Within months of the 2023 cycle adoption in early-adopter states, service calls started stacking up. Heat pumps, pool pumps, well pumps, and variable-speed compressors were tripping GFCIs on startup or during normal operation. The equipment wasn't faulted. The GFCI was doing exactly what UL 943 told it to do. The problem: modern inverter-driven motors have leakage currents that look like ground faults to a 6mA device.

Electricians were getting called back two, three, four times on the same install. Homeowners were bypassing GFCIs with straight breakers to keep the AC running in August. That's the worst possible outcome for a code meant to save lives.

Field tip: before you energize a new heat pump on a GFCI breaker, check the manufacturer's installation manual for the maximum allowable upstream leakage. If it's under 4mA, you will have problems. Document it and get the AHJ involved early.

Manufacturer Response

The equipment side scrambled. Three tracks emerged through 2023 and into 2024:

  1. HVAC OEMs (Carrier, Trane, Lennox, Mitsubishi, Daikin) issued technical bulletins acknowledging that their inverter-driven units would nuisance trip Class A GFCIs. Some published updated installation instructions citing 110.3(B) as justification for non-GFCI install when the listing required it.
  2. Breaker manufacturers (Eaton, Siemens, Square D, Leviton) accelerated development of "HVAC-rated" or Class C/D/E GFCI devices with higher trip thresholds and filtering for high-frequency leakage. Siemens released a dedicated HVAC GFCI breaker line. Eaton followed with SWD-rated GFCIs tolerating higher leakage.
  3. Pool and spa equipment makers pushed back on 210.8(B) expansions affecting commercial pool pump rooms, citing similar VFD leakage issues.

The 110.3(B) argument gained traction in some jurisdictions. If the listed appliance instructions say "do not install on GFCI-protected circuit," and 110.3(B) requires you to follow listing instructions, there's a conflict. Most AHJs still side with 210.8 because it's specifically cited and newer. Some accept a documented deviation. Know your inspector.

What CMP-2 Did in the 2026 Cycle

Public inputs on 210.8 flooded the 2026 cycle. The Code Making Panel added clarifying language and carved out a few specific exceptions, but did not roll back the core expansion. The direction is clear: GFCI is staying and spreading. Manufacturers are expected to solve their leakage problems, not the NEC.

What did change for practical purposes:

  • Clearer language distinguishing "outlet" vs "receptacle outlet" in 210.8(F) to reduce confusion on hardwired disconnects.
  • Recognition of Class C, D, and E devices for specific industrial and HVAC applications.
  • Some exception language for listed appliances where the manufacturer provides documented equivalent protection.
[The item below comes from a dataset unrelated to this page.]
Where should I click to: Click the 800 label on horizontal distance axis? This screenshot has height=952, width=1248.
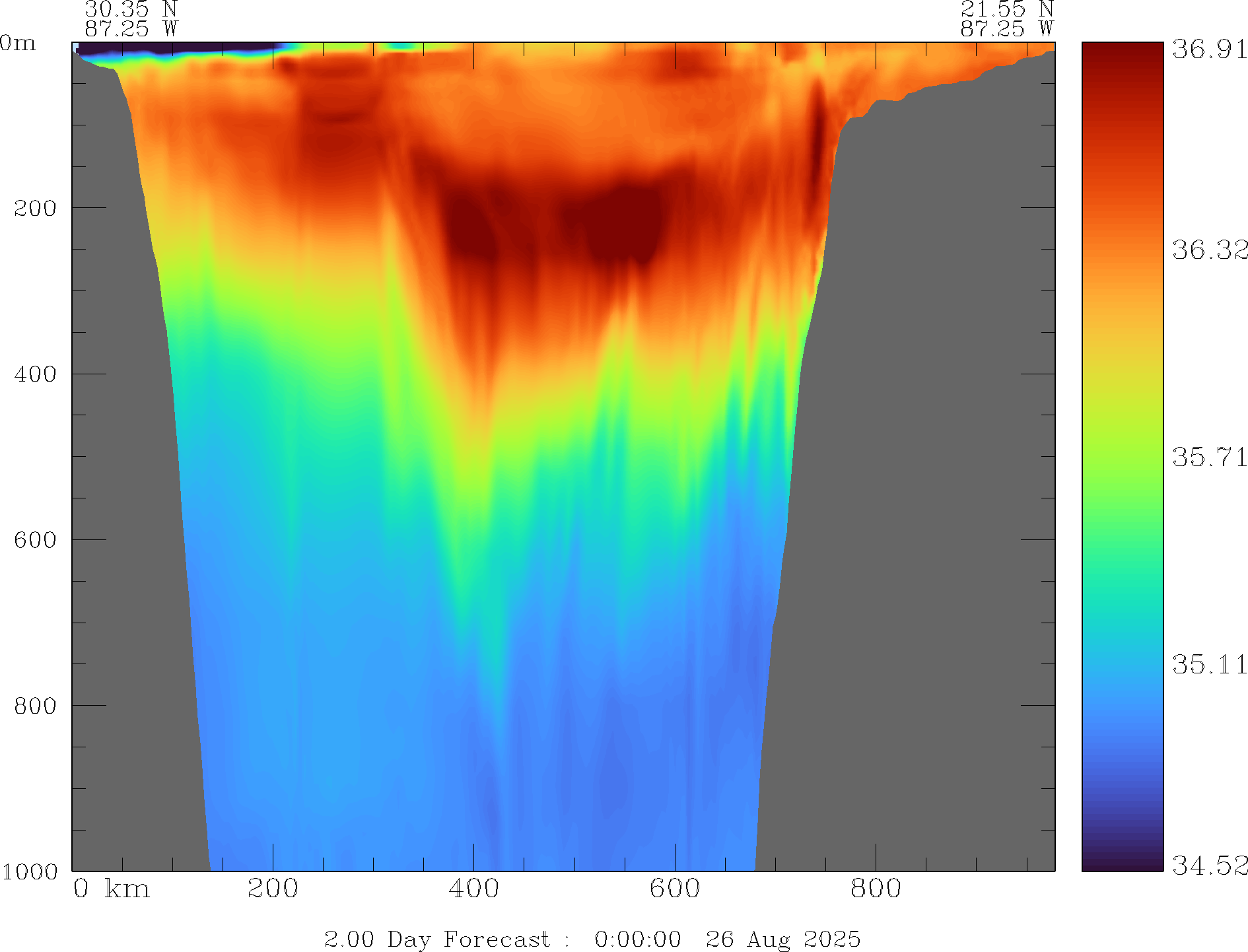[876, 889]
Field Playbook for 2023 Jobs

Until your state moves off 2023, assume everything in 210.8 applies as written. Quote the job accordingly. GFCI breakers run $60 to $160 each compared to $15 for a standard breaker, and you're adding them on circuits that never needed them before.
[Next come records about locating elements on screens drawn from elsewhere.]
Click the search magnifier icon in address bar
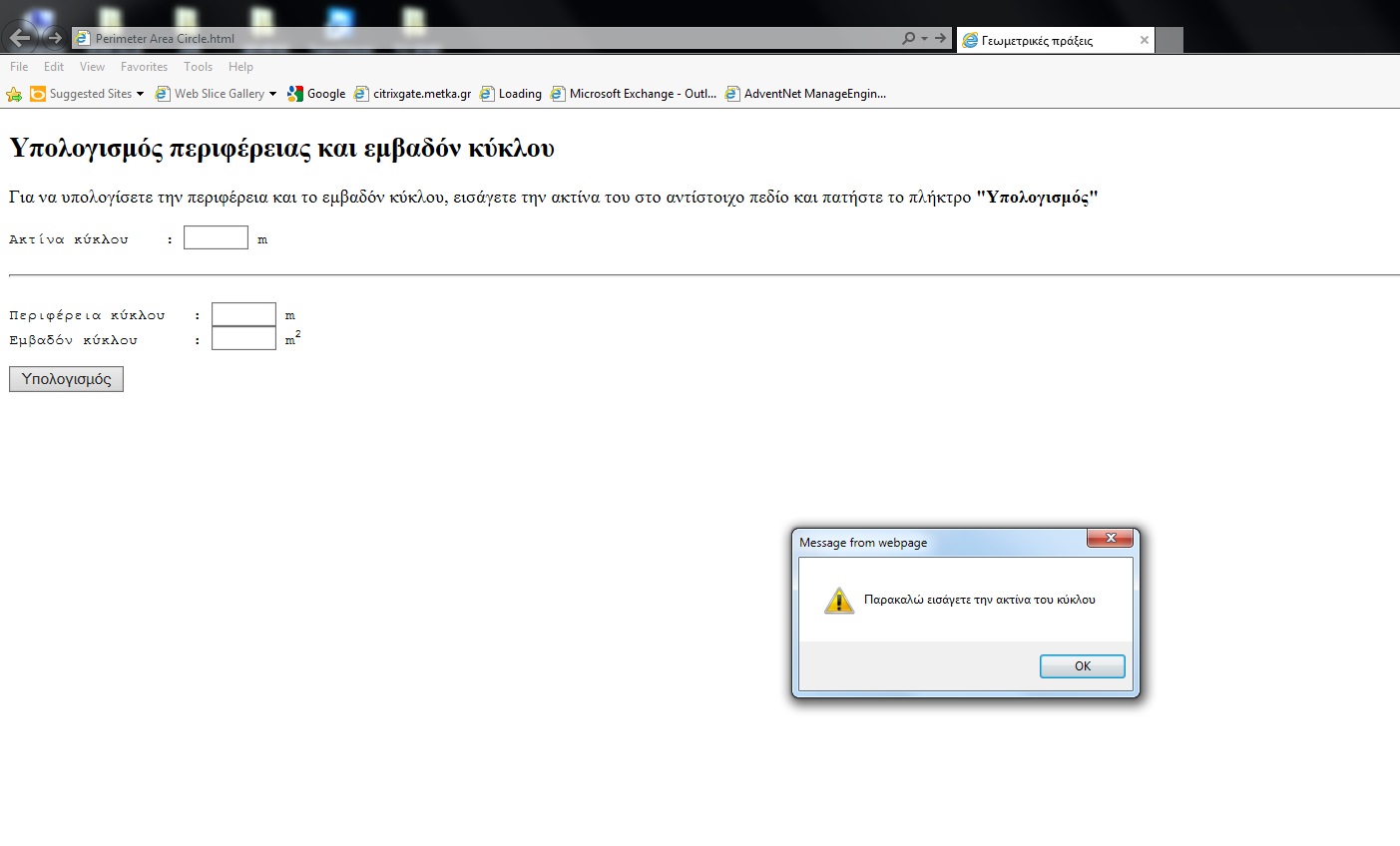This screenshot has height=846, width=1400. click(908, 39)
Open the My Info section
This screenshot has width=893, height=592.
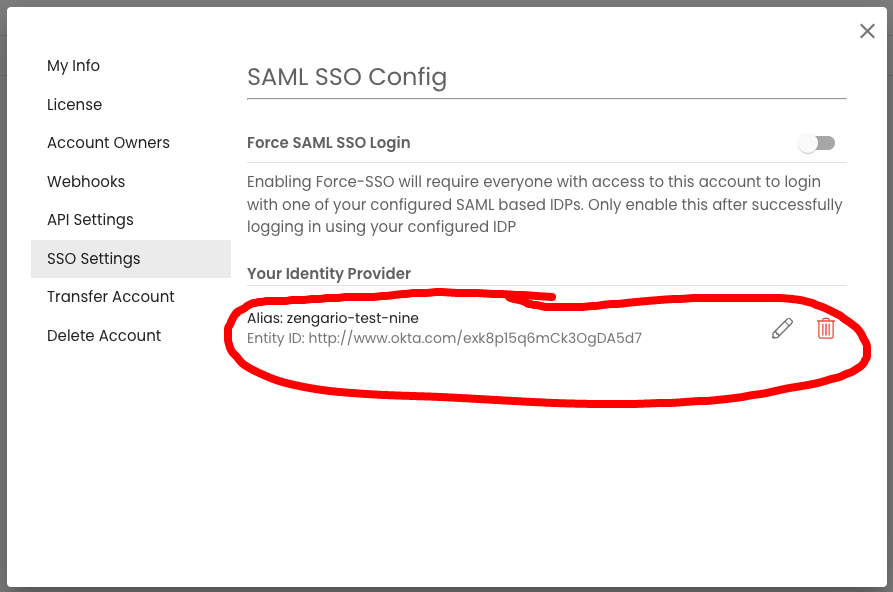tap(73, 66)
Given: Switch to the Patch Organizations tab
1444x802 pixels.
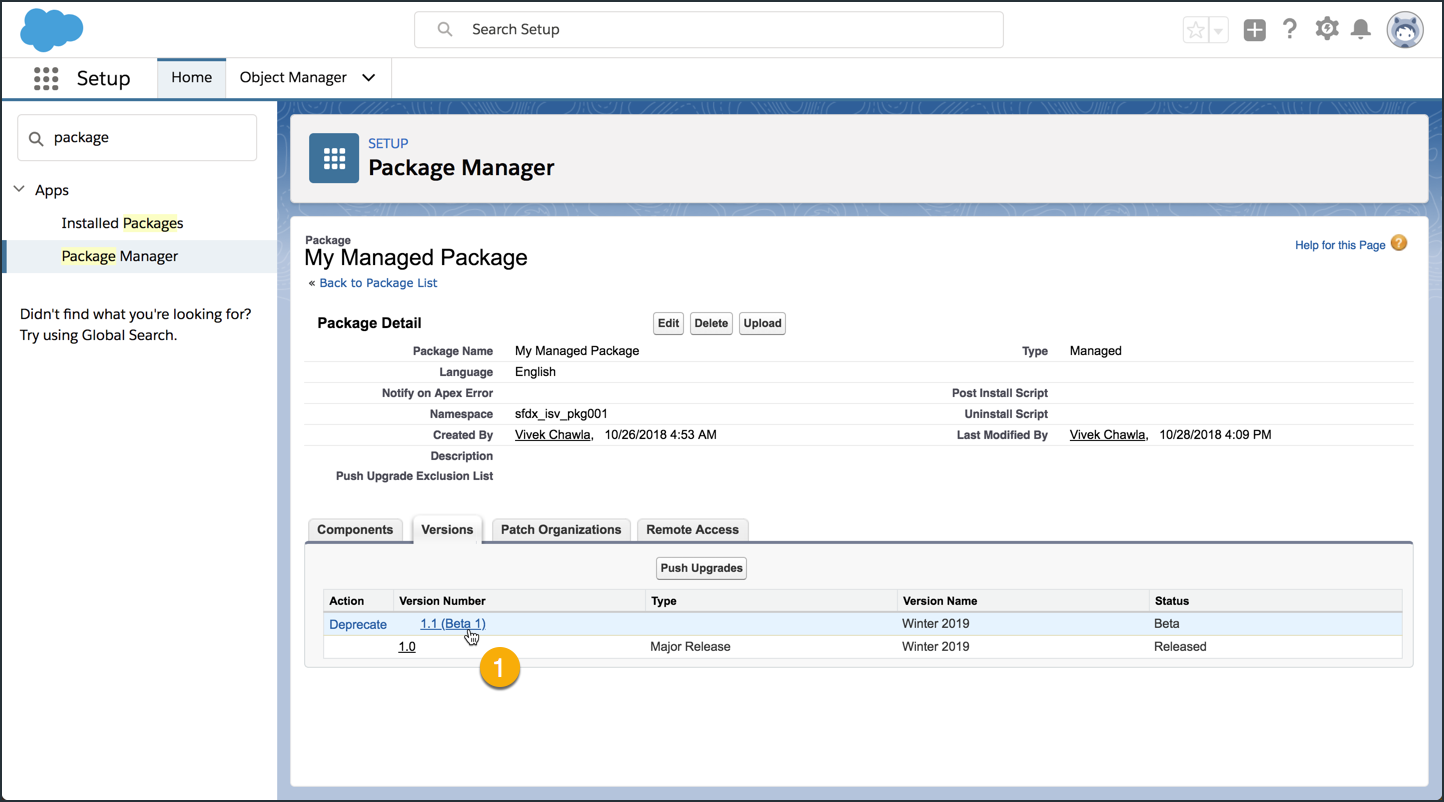Looking at the screenshot, I should pos(560,530).
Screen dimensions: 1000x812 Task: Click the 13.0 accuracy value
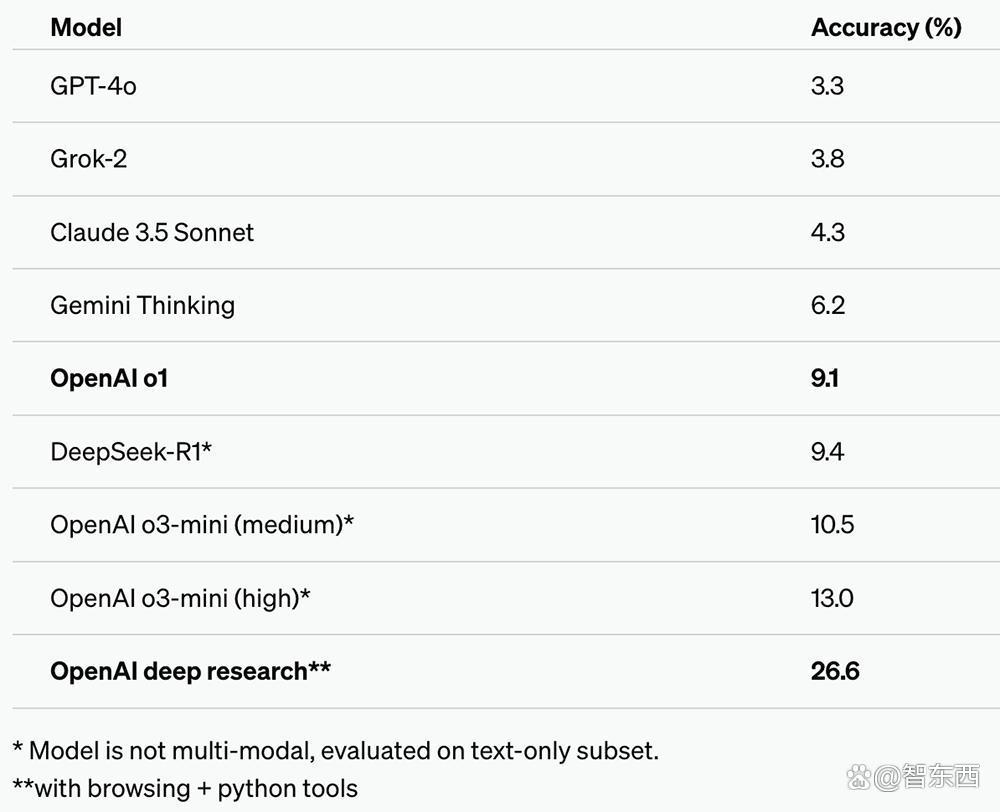[832, 598]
Practical approach for a dwelling service change or new build:

  1. Walk the outdoor side first. Every disconnect, every receptacle, every lighting outlet gets GFCI. Size the breakers to the load, not the convenience.
  2. Check the HVAC equipment cut sheets before you order breakers. If the installer swaps units mid-job, you may need a different class of GFCI.
  3. In the panel schedule, label GFCI-protected circuits clearly. Next electrician will thank you.
  4. For range, microwave, dishwasher, and wall oven: GFCI receptacles behind the appliance are cheaper than GFCI breakers and easier to reset. Just make sure they're accessible per 210.8.
Field tip: on a panel swap, budget an extra half day for GFCI callbacks in the first 30 days. It's not if, it's which circuit. Price it in.

Where This Is Headed

The long arc is clear. Class A 6mA GFCI was designed for 1970s resistive loads. The grid is now full of switch-mode power supplies, VFDs, and inverter drives. Either the devices get smarter or the code accepts higher thresholds for specific equipment. The 2026 cycle started that conversation. The 2029 cycle will finish it.

For now, follow 210.8 as adopted in your AHJ, document manufacturer conflicts in writing, and keep your breaker inventory updated with HVAC-rated GFCIs. The electricians who adapted their quoting and stocking in 2023 are the ones still profitable on residential service work.